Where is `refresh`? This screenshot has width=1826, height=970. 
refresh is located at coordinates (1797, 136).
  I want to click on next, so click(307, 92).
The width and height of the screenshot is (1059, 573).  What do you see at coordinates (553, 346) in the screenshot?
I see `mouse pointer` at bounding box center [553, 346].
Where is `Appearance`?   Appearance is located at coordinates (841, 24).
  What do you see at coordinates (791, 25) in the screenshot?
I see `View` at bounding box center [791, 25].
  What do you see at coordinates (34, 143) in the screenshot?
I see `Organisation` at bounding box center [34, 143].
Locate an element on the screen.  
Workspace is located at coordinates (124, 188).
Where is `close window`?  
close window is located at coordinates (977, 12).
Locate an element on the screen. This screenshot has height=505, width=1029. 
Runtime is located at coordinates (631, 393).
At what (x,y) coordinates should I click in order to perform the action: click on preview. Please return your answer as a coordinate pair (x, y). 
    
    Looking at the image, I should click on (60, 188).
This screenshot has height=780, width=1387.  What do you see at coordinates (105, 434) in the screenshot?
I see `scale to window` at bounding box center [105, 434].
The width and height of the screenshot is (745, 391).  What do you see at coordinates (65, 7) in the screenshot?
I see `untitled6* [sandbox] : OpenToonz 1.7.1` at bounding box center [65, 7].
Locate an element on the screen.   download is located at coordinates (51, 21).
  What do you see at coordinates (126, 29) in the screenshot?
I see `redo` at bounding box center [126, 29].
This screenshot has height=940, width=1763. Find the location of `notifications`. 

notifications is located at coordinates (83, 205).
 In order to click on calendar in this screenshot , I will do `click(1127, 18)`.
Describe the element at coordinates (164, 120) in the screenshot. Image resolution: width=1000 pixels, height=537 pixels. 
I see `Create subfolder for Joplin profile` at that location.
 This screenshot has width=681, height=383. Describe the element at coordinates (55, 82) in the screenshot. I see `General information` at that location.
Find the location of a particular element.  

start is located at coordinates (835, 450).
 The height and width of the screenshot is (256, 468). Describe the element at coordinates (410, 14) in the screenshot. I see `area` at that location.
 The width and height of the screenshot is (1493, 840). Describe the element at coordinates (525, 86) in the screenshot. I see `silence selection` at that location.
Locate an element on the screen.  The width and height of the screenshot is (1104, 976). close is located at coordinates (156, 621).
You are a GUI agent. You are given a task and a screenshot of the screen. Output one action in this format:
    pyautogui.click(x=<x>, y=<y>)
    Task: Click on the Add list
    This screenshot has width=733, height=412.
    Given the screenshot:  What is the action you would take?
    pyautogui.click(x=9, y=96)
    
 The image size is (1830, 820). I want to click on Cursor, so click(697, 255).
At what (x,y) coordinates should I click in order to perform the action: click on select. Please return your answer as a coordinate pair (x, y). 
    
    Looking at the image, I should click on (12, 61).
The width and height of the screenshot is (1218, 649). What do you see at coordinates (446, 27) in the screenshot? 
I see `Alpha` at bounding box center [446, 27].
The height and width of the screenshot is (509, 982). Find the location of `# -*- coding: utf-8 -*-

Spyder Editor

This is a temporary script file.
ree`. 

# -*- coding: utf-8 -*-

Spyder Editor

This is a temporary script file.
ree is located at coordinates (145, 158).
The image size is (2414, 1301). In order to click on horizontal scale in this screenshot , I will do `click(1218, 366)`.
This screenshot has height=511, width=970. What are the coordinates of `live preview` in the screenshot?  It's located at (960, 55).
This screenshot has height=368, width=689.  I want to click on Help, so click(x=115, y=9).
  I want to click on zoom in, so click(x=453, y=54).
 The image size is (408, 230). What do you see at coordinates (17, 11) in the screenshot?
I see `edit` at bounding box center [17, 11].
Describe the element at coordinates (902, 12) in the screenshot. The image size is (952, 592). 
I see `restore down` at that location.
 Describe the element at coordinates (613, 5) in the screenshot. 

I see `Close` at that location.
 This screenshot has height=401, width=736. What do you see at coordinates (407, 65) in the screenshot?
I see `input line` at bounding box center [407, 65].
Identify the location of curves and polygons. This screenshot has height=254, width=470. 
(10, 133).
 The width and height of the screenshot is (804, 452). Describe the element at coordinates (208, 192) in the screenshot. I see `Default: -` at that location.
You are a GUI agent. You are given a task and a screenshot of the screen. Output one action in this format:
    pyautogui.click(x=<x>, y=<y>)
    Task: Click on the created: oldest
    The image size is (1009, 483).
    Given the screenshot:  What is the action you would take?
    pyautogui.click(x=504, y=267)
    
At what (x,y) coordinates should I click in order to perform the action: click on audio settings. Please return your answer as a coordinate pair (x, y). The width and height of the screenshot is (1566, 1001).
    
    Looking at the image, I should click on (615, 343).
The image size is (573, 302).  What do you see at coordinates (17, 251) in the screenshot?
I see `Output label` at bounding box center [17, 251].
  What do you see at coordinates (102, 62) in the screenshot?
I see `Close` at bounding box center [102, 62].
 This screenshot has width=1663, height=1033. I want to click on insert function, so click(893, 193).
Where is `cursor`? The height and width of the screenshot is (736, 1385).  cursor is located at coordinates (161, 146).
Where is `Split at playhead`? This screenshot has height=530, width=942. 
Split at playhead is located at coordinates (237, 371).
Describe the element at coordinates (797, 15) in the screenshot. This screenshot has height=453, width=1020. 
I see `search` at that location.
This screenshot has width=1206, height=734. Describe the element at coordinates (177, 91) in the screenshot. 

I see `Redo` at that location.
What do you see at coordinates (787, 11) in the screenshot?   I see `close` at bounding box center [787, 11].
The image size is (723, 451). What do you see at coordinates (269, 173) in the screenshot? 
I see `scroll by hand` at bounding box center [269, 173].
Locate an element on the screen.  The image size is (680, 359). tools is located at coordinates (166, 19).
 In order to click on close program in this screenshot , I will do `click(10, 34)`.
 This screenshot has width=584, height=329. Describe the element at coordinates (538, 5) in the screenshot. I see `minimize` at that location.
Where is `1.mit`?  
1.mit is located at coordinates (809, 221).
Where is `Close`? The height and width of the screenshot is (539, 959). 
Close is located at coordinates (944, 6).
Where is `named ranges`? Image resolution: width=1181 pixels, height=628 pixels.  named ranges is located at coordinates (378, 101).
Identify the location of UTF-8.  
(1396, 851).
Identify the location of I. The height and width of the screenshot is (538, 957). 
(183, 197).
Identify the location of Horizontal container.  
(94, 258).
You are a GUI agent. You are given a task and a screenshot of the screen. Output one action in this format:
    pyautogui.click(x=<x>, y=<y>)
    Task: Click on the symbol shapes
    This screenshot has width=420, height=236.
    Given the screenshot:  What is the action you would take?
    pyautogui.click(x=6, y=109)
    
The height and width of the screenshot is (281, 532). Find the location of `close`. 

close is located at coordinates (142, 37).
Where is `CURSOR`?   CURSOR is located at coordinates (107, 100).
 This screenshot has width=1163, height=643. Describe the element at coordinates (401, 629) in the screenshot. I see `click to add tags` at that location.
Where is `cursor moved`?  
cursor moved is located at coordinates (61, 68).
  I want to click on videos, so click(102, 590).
* * *
** Written instruction **
Copy out the records verbatim, beginning with the line that contains "is (1566, 1001)." and continuing through the line that contains "center [269, 173].", both included.

** Result of the task **
At what (x,y) coordinates should I click in order to perform the action: click on audio settings. Please return your answer as a coordinate pair (x, y). The width and height of the screenshot is (1566, 1001).
    
    Looking at the image, I should click on (615, 343).
The image size is (573, 302).  What do you see at coordinates (17, 251) in the screenshot?
I see `Output label` at bounding box center [17, 251].
  What do you see at coordinates (102, 62) in the screenshot?
I see `Close` at bounding box center [102, 62].
 This screenshot has width=1663, height=1033. I want to click on insert function, so click(893, 193).
Where is `cursor`? The height and width of the screenshot is (736, 1385).  cursor is located at coordinates (161, 146).
Where is `Split at playhead`? This screenshot has height=530, width=942. 
Split at playhead is located at coordinates (237, 371).
Describe the element at coordinates (797, 15) in the screenshot. This screenshot has height=453, width=1020. 
I see `search` at that location.
This screenshot has width=1206, height=734. Describe the element at coordinates (177, 91) in the screenshot. 

I see `Redo` at that location.
What do you see at coordinates (787, 11) in the screenshot?   I see `close` at bounding box center [787, 11].
The image size is (723, 451). What do you see at coordinates (269, 173) in the screenshot? 
I see `scroll by hand` at bounding box center [269, 173].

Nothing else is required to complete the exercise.